Eighteen studies (n=5,000) were included in the review.
Systemic vaccine reactions (11 trials).
The proportion of systemic reactions varied considerably between trial arms (range: 0 to 31.6%). No significant differences between AA-LIV and IIV were found in any of the 11 studies, and the pooled OR was 0.96 (95% CI: 0.74, 1.24). Between-trial heterogeneity did not occur. The funnel plot gave no indication of publication bias.
Systemic haemagglutination inhibition (HI) antibody response (8 trials).
For influenza A-H3N2, data from 7 of the 8 trials showed that in all but one comparison, IIV-induced antibodies exceeded the protective HI-threshold after vaccination in approximately twice as many patients as AA-LIV did; the pooled OR was 0.17 (95% CI: 0.08, 0.33) favouring IIV. Heterogeneity between trials was large (p<0.001), apparently caused by between-trial differences in the pre-vaccination state. To eliminate heterogeneity caused through vaccination status, a subgroup analysis of seronegative participants was performed. This yielded a pooled OR of 0.07 (95% CI: 0.04, 0.15), with no significant heterogeneity (p=0.919).
For influenza A-H1N1, data from 10 trials found the percentages of patients exceeding the protective threshold for AA-LIV and IIV were closer than for A-H3N2, but the pooled OR was 0.41 (95% CI: 0.26, 0.67), which significantly favoured IIV. To eliminate heterogeneity caused through vaccination status, a subgroup analysis of seronegative participants was performed. This yielded a pooled OR virtually identical to that of A-H3N2, namely 0.09 (95% CI: 0.02, 0.33), with no significant heterogeneity (p=0.200).
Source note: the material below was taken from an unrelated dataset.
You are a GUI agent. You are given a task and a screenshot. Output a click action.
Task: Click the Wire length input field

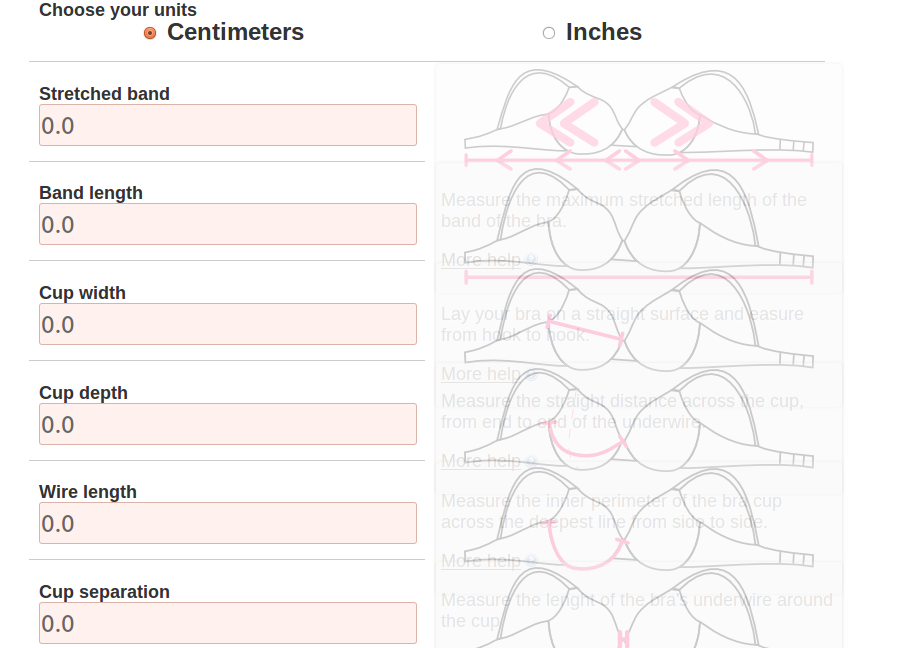(x=228, y=523)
For influenza B, data from 3 trials favoured IIV (83.3% versus 20.5%) and the pooled OR was 0.06, (95% CI: 0.02, 0.19). Between-trial heterogeneity was not found.
Local IgA antibody response.
Data from 4 trials on A-H3N2 found a stronger IgA induction by AA-LIV than IIV. Approximately half (52.4%) of the AA-LIV recipients, and a quarter (23.9%) of the IIV recipients responded to influenza A-H3N2 (pooled OR 5.54, 95% CI: 2.48, 12.36). For A-H1N1, data from 4 trials showed that 52% of the AA-LIV recipients and 25.3% of the IIV recipients responded (pooled OR 4.61, 95% CI: 1.34, 15.85). For influenza B, data from 2 trials found that an IgA response occurred less frequently in both vaccine groups (AA-LIV, 20.7%; IIV, 7.4%), with an insignificant pooled OR of 2.46 (95% CI: 0.44, 13.75).
Culture-positive illness and vaccine efficacy.
For A-H3N2, 6 trials found an efficacy of 68.0% for AA-LIV and 78.2% for IIV; the pooled OR was 1.50 (95% CI: 0.80, 2.82). For A-H1N1, the result was 72.3% for AA-LIV and 72.5% for IIV, with a pooled OR of 1.03 (95% CI: 0.58, 1.82). For influenza B, the data from one trial yielded a vaccine efficacy of 100.0% and a OR of 1.00.
The robustness and sensitivity analysis showed these results to be stable. The funnel plot analysis did not indicate publication bias. Age did not apparently affect the OR values. Trials with a close match between vaccine strains and those with a mismatch showed similar OR-values, suggesting that neither vaccine offered an advantage in the case of antigenic drift.
Challenge success was greater with the experimental design (culture-positive illness in placebo group: 36.4 to 45.8%) than with the epidemic approach (1.8 to 6.8%; only in one trial was it greater, i.e. 25.6%). There were no significant differences between the OR values from either design. Vaccine efficacy was high for both vaccine types (50 to 100%), with the exception of two A-H1N1 trials performed in children and young adults previously unprimed for that subtype (16.7 to 49.4%).